Youngstown native Robert Boomhower heralded as Navy hero in Fla.


By William K. Alcorn

alcorn@vindy.com

YOUNGSTOWN

Robert Boomhower, former longtime Youngstown schoolteacher, was honored as Hometown Hero in Winter Springs, Fla., the community to which he moved in 1990 after retiring.

A disabled Navy veteran, Boomhower, 75, was recognized during a Veterans Day ceremony for his military and community service. He was nominated for the honor by VFW Post 5405 in Winter Springs, of which he is an auxiliary member.

“I’m honored, but I don’t feel like a hero. I just do what I can,” Boomhower said. “I wish other people would get involved in their local veterans organizations. It could make a huge difference in people’s lives.”

Boomhower is a member of American Legion Post 53 and the Disabled American Veterans, both in Sanford, Fla., and numerous other military and veterans organizations. He also is a member of the Knights of Columbus in Salem and a lifetime member of the Eagles.

He said he has fond memories of growing up in Youngstown, where he was a Vindicator paperboy for three years.

Boomhower grew up on Breaden Street on the city’s South Side, graduating in 1954 from South High School. He lived in Canfield while he taught sixth grade at the former Science Hill Elementary School for five years and at Sheridan Elementary School for 20 years.

“The funny thing is when I was in school, I skipped the sixth grade and then ended up teaching sixth grade,” he said with a laugh.

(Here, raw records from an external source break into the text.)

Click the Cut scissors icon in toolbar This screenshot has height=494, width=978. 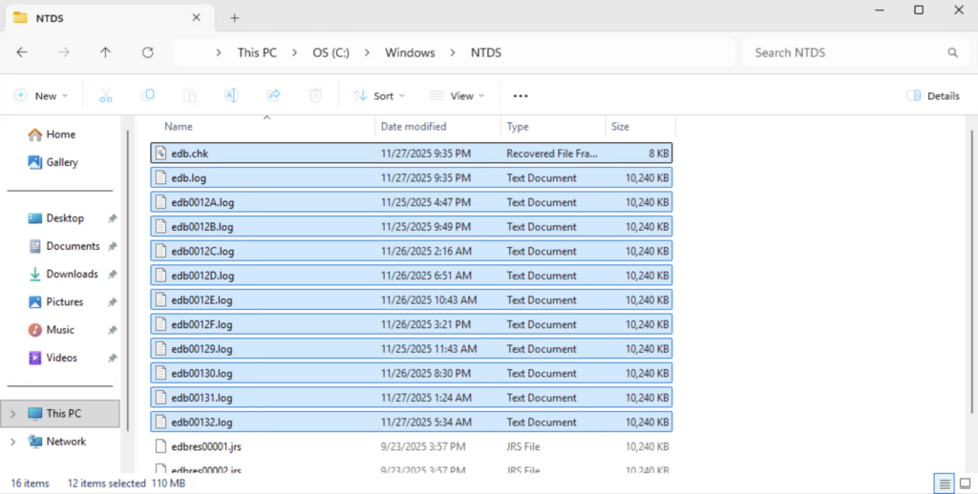coord(106,95)
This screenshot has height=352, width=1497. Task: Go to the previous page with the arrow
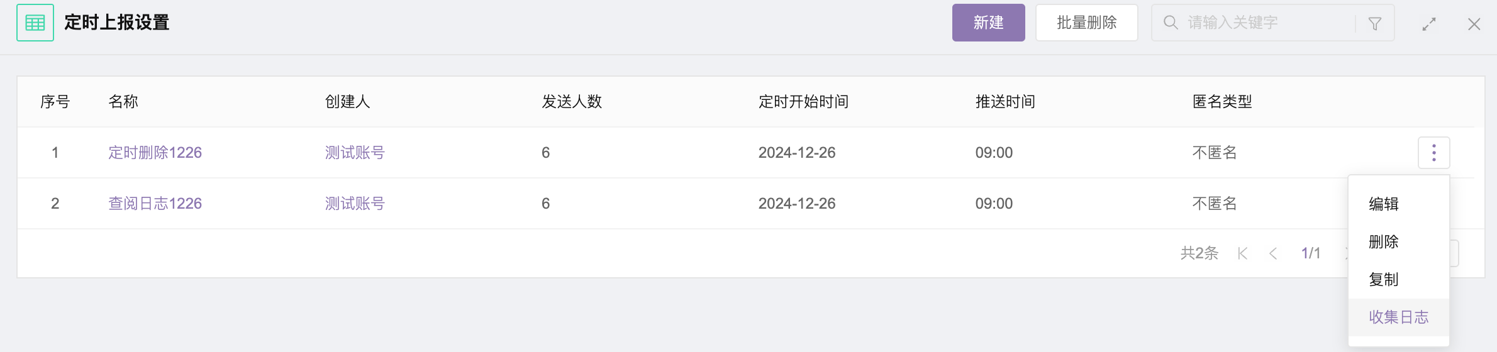[x=1273, y=253]
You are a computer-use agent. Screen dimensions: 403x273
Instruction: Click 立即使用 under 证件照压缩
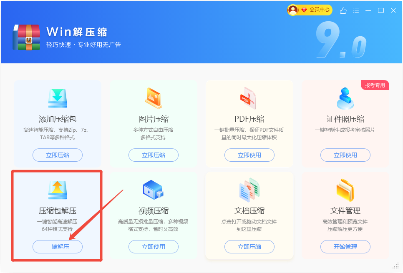pos(345,155)
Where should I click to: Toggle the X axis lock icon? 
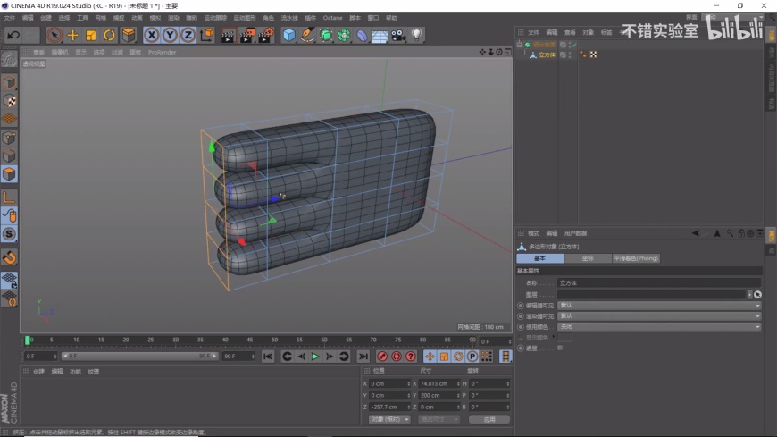click(x=152, y=35)
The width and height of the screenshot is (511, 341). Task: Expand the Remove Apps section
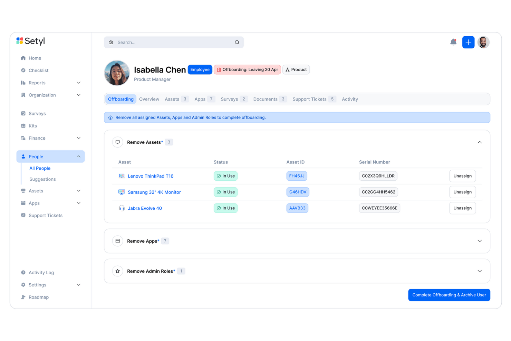tap(480, 241)
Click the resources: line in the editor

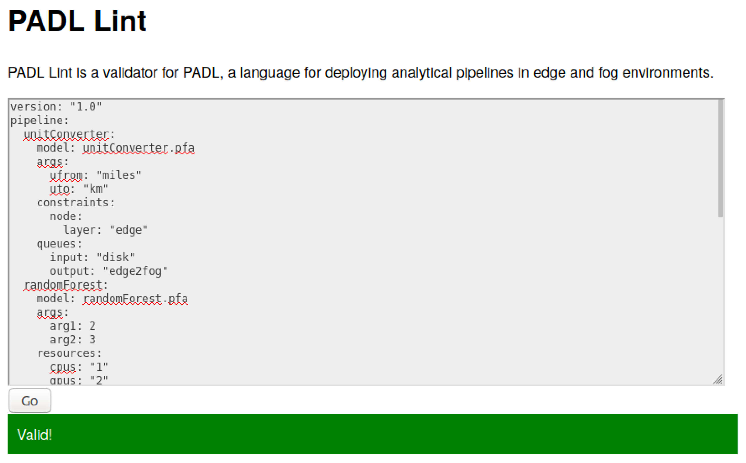[x=69, y=353]
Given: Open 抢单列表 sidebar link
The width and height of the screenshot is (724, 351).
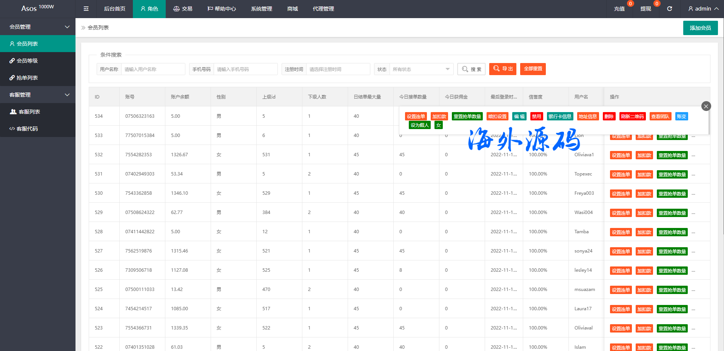Looking at the screenshot, I should click(x=38, y=78).
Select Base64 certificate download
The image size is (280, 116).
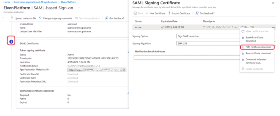tap(254, 39)
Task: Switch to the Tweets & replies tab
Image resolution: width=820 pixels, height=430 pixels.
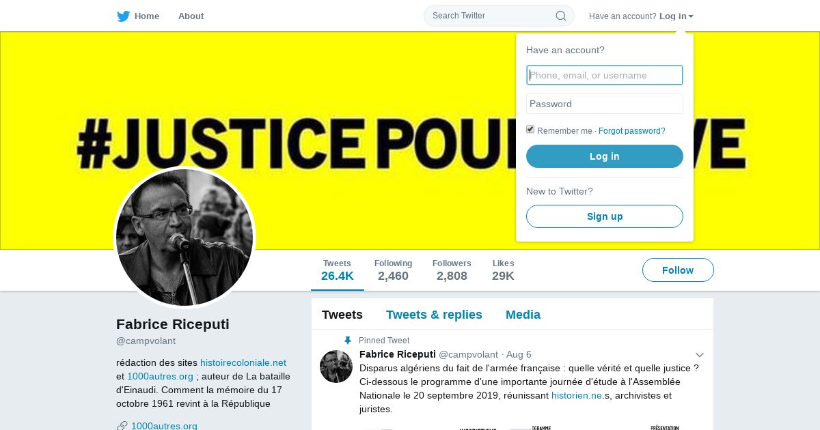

“We went swimming at the South Side Pool and enjoyed Idora Park and Mill Creek Park and made a few bucks unloading trucks at the farmers market on Pyatt Street,” he said.

It was either college or the steel mill after graduating from high school. His father had worked more than 30 years at Youngstown Sheet & Tube Co.

“At that time, I wasn’t interested in college, and I wanted no part of the mill, so five days after I graduated from high school I enlisted in the Navy,” he said.

He was stationed in Washington, D.C., for more than two years as an intelligence photographer and then went aboard the USS Yosemite at Newport, R.I.

He was returning to the ship after a photo shoot when the driver of the car in which he was a passenger fell asleep on the Massachusetts Turnpike and crashed in May 1957.

Boomhower was paralyzed from the neck down and spent a year in a Navy hospital before coming home for more rehabilitation at the Veterans Affairs hospital in Cleveland.

After the Navy, he graduated from Youngstown University with a degree in education and received his master’s degree in education from Westminster College in New Wilmington, Pa.

Boomhower is the son of Ira and Jennie Fly Boomhower, both deceased, as is his sister, Shirley Sampson, who was a secretary at East and Woodrow Wilson high schools.

He has five children, a son, Eric Boomhower in South Carolina, an Air Force veteran; and four daughters, Amy Boomhower McCon of Austintown; Mary Boomhower Zins of Girard; Melanie Boomhower Diana of Canfield; and Paula Boomhower Temelkoff of Canton; 14 grandchildren; and two great-grandchildren. His fiancee is Beverly Majors.